By 1994, the Virtua franchise had become AM2’s playground to translate different game genres into 3D, and Suzuki turned his sights on shooting gallery light gun games to highlight Sega’s Model 2 board. Virtua Cop used the powers of polygons to turn Duck Hunt into a tightly-choreographed shooter that moved players through scenes filled with aggressive enemies. The result made players feel like they were acting out an intense action movie.

VIRTUA COPGames like Operation Wolf and Snatcher had cinematic shootouts before Virtua Cop, but their sprite-based gameplay was limiting. Since polygonal character models are built of individual parts, players are able to interact with them in new ways. For Virtua Cop, that meant players could target different body parts for more damage. Skilled players could take stronger enemies down with a single headshot where their chest could take more to balance out the fact it’s a larger target. This also allowed locations to be filled with breakable crates to expose enemies behind cover and detonate explosive barrels.

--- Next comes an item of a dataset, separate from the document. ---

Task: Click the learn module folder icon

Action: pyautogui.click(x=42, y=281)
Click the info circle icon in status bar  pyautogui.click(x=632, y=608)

If you really drill down, Virtua Cop’s gameplay isn’t that different from Space Harrier’s. Both games move players through scripted levels and their gameplay involves moving a cursor across the screen to fire on enemies. But the combination of physical light-gun and first person view, essentially Virtua Racing’s cockpit cam, allowed Cop’s design to close the gap between your brain and the game world.

A decade of arcade hits inspired new developers to progress Suzuki’s design. Hang-On and Virtua Racing led to Cruisin’ USA and Gran Turismo, and titles like Road Rash and Mario Kart added combat to the driving mechanics. Space Harrier directly defined rail shooters and games like Star Fox, Rez, and Ace Combat would rework the ideas into new forms. Even fighting games like Tekken, Dead or Alive, and Soul Calibur simply wouldn’t exist if Virtua Fighter hadn’t knocked down so many barriers first. And while light gun games became niche outside arcades after Time Crisis and The House of the Dead, games with aiming modes like Sin & Punishment and Resident Evil 4 would find creative ways to pin Virtua Cop’s badge to their vests, even after its location-based damage radically changed first person shooters forever when GoldenEye 007, Perfect Dark, and Halo adopted them.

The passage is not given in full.